YOUR TASK >> Only the lines from the one with "Given: Click the Asset Name input field" to the end of the data below should be given again, exactly, with both ends included and pictures omitted.

(Saved data entries)
• • • • • • •
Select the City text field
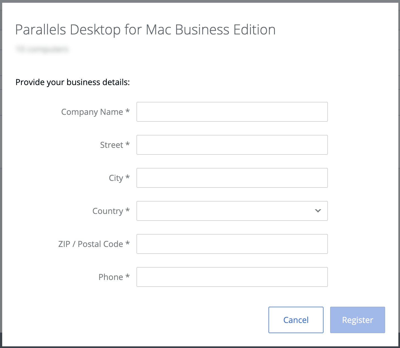 (232, 178)
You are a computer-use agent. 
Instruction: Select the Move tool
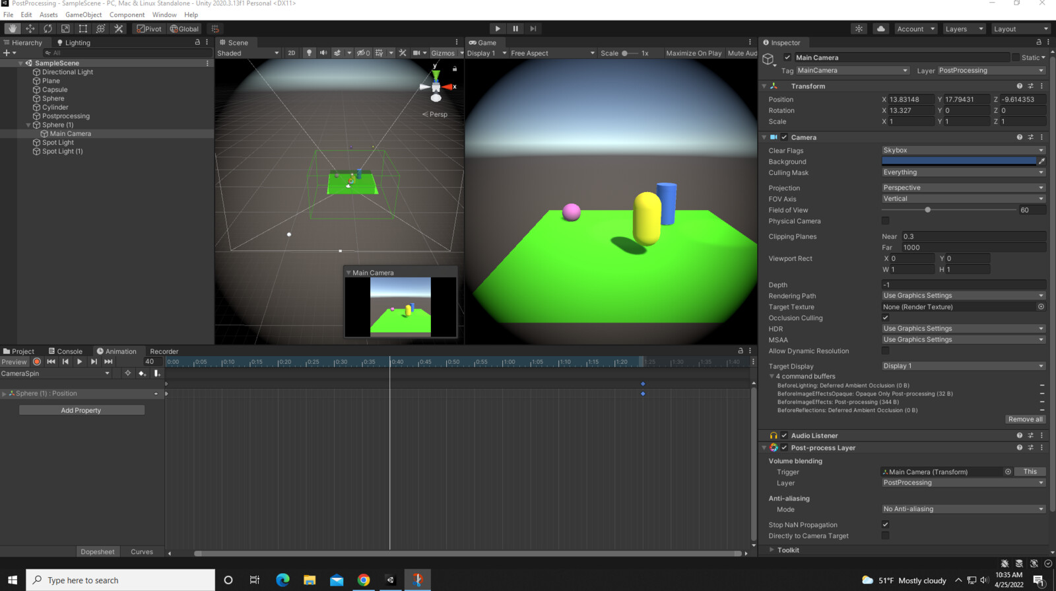pyautogui.click(x=30, y=29)
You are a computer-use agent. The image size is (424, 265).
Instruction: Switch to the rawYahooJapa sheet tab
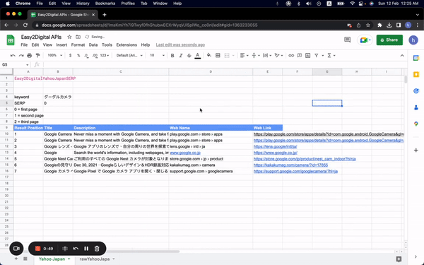(95, 259)
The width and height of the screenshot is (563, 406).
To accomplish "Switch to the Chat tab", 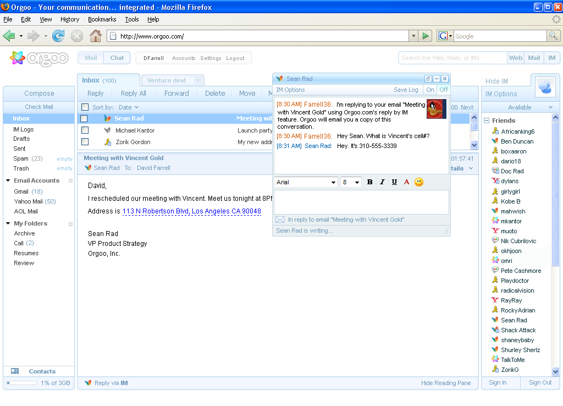I will click(117, 58).
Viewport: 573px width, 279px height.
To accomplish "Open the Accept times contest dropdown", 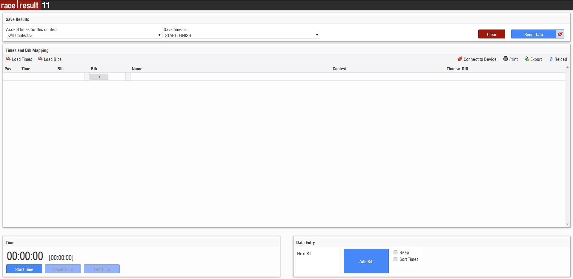I will [x=84, y=35].
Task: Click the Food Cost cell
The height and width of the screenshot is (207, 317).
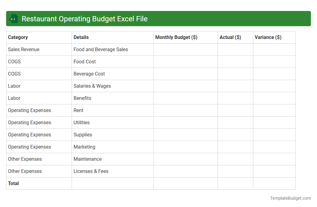Action: coord(84,61)
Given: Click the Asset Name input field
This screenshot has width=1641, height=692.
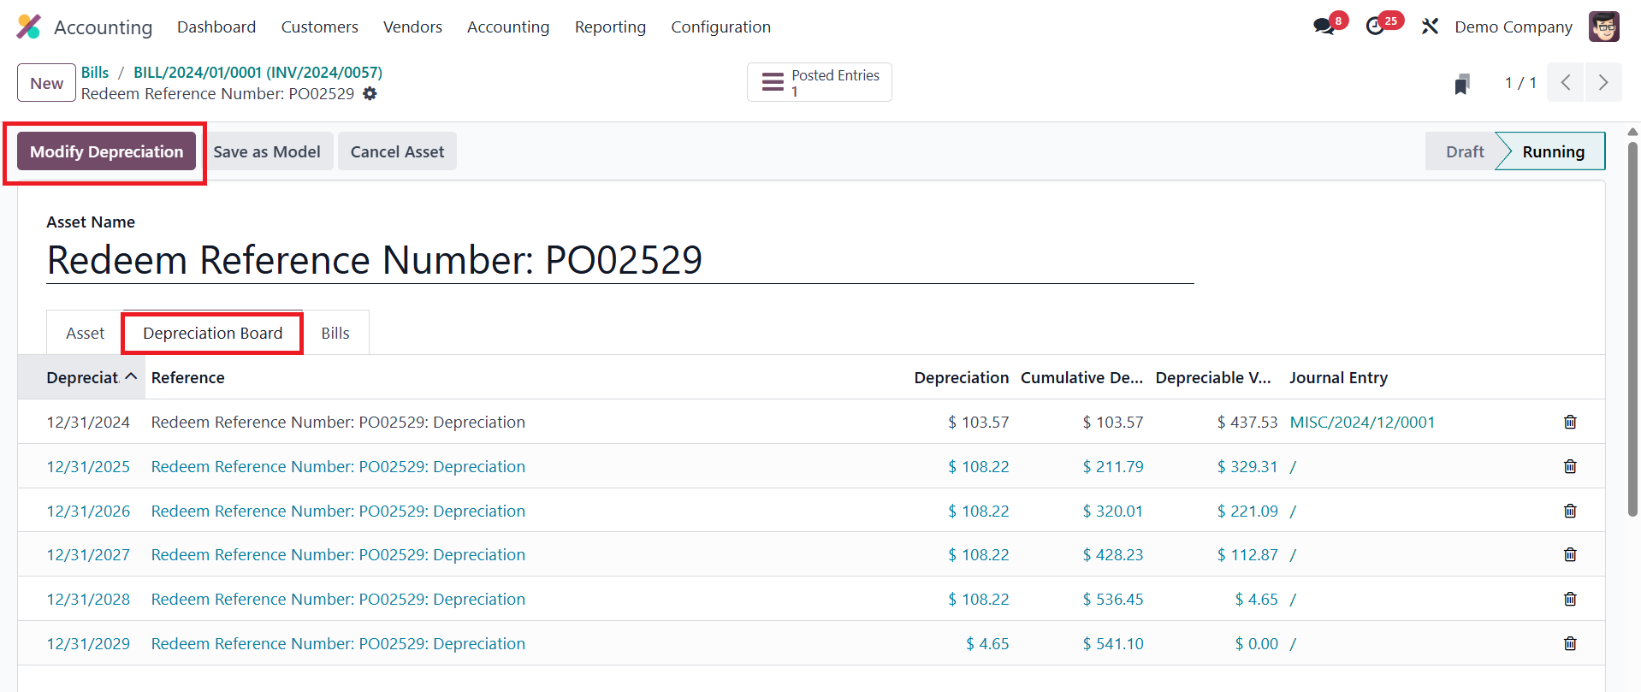Looking at the screenshot, I should [619, 260].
• • • • • • •
OUTPUT FOR THIS EXERCISE >>
Given: Click the Asset Name input field
This screenshot has width=1641, height=692.
Looking at the screenshot, I should [619, 260].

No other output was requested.